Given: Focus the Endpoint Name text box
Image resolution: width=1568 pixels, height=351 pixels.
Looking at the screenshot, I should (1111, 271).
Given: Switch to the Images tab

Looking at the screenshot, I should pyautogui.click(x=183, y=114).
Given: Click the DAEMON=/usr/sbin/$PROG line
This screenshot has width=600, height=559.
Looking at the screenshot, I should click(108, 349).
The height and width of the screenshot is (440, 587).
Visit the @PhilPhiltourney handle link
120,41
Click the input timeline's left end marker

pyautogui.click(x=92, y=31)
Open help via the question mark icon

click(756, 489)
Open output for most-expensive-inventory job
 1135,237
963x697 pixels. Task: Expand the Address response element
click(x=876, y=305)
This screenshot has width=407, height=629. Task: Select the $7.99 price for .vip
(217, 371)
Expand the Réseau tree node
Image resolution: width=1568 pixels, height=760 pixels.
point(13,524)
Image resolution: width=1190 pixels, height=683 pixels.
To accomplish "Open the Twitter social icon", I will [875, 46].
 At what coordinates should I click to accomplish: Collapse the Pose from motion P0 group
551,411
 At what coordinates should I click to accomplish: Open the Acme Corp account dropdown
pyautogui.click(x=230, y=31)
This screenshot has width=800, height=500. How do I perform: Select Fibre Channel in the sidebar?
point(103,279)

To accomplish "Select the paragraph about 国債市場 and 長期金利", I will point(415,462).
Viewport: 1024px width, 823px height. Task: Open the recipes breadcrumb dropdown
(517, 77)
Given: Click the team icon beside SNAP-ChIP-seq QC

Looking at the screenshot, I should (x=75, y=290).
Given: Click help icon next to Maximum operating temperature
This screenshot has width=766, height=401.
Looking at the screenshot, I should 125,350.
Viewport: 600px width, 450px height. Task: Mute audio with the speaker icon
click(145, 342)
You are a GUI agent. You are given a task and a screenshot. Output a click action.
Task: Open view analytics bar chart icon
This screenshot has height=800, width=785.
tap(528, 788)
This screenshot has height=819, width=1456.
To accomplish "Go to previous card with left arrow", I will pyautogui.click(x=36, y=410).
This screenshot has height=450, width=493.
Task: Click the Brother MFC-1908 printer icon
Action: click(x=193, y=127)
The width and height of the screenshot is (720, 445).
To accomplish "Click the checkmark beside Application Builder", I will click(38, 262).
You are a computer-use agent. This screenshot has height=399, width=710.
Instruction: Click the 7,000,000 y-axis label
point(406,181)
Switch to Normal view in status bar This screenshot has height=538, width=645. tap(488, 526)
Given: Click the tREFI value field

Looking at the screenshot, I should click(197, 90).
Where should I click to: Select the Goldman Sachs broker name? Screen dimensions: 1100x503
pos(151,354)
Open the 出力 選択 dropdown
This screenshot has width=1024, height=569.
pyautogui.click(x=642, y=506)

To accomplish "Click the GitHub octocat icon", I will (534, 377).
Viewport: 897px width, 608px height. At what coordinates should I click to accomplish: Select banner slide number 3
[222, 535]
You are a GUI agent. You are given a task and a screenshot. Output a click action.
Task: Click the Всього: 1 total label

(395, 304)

....................

The problem »
Format the records above as a numbered list, leaving out the blank lines.

The completed task »
1. Given: Focus the Endpoint Name text box
2. Image resolution: width=1568 pixels, height=351 pixels.
3. Looking at the screenshot, I should (1111, 271).
4. Given: Switch to the Images tab
5. Looking at the screenshot, I should pyautogui.click(x=183, y=114).
6. Given: Click the DAEMON=/usr/sbin/$PROG line
7. This screenshot has width=600, height=559.
8. Looking at the screenshot, I should click(108, 349).
9. The height and width of the screenshot is (440, 587).
10. Visit the @PhilPhiltourney handle link
11. 120,41
12. Click the input timeline's left end marker
13. pyautogui.click(x=92, y=31)
14. Open help via the question mark icon
15. click(756, 489)
16. Open output for most-expensive-inventory job
17.  1135,237
18. 963x697 pixels. Task: Expand the Address response element
19. click(x=876, y=305)
20. This screenshot has width=407, height=629. Task: Select the $7.99 price for .vip
21. (217, 371)
22. Expand the Réseau tree node
23. Image resolution: width=1568 pixels, height=760 pixels.
24. point(13,524)
25. Image resolution: width=1190 pixels, height=683 pixels.
26. To accomplish "Open the Twitter social icon", I will [875, 46].
27.  At what coordinates should I click to accomplish: Collapse the Pose from motion P0 group
28. 551,411
29.  At what coordinates should I click to accomplish: Open the Acme Corp account dropdown
30. pyautogui.click(x=230, y=31)
31. This screenshot has width=800, height=500. How do I perform: Select Fibre Channel in the sidebar?
32. point(103,279)
33. To accomplish "Select the paragraph about 国債市場 and 長期金利", I will point(415,462).
34. Viewport: 1024px width, 823px height. Task: Open the recipes breadcrumb dropdown
35. (517, 77)
36. Given: Click the team icon beside SNAP-ChIP-seq QC
37. Looking at the screenshot, I should (x=75, y=290).
38. Given: Click help icon next to Maximum operating temperature
39. This screenshot has width=766, height=401.
40. Looking at the screenshot, I should 125,350.
41. Viewport: 600px width, 450px height. Task: Mute audio with the speaker icon
42. click(145, 342)
43. You are a GUI agent. You are given a task and a screenshot. Output a click action.
44. Task: Open view analytics bar chart icon
45. This screenshot has height=800, width=785.
46. tap(528, 788)
47. This screenshot has height=819, width=1456.
48. To accomplish "Go to previous card with left arrow", I will pyautogui.click(x=36, y=410).
49. This screenshot has height=450, width=493.
50. Task: Click the Brother MFC-1908 printer icon
51. Action: click(x=193, y=127)
52. The width and height of the screenshot is (720, 445).
53. To accomplish "Click the checkmark beside Application Builder", I will click(38, 262).
54. You are a computer-use agent. This screenshot has height=399, width=710.
55. Instruction: Click the 7,000,000 y-axis label
56. point(406,181)
57. Switch to Normal view in status bar This screenshot has height=538, width=645. tap(488, 526)
58. Given: Click the tREFI value field
59. Looking at the screenshot, I should click(197, 90).
60. Where should I click to: Select the Goldman Sachs broker name? Screen dimensions: 1100x503
61. pos(151,354)
62. Open the 出力 選択 dropdown
63. This screenshot has width=1024, height=569.
64. pyautogui.click(x=642, y=506)
65. To accomplish "Click the GitHub octocat icon", I will (534, 377).
66. Viewport: 897px width, 608px height. At what coordinates should I click to accomplish: Select banner slide number 3
67. [222, 535]
68. You are a GUI agent. You are given a task and a screenshot. Output a click action.
69. Task: Click the Всього: 1 total label
70. (395, 304)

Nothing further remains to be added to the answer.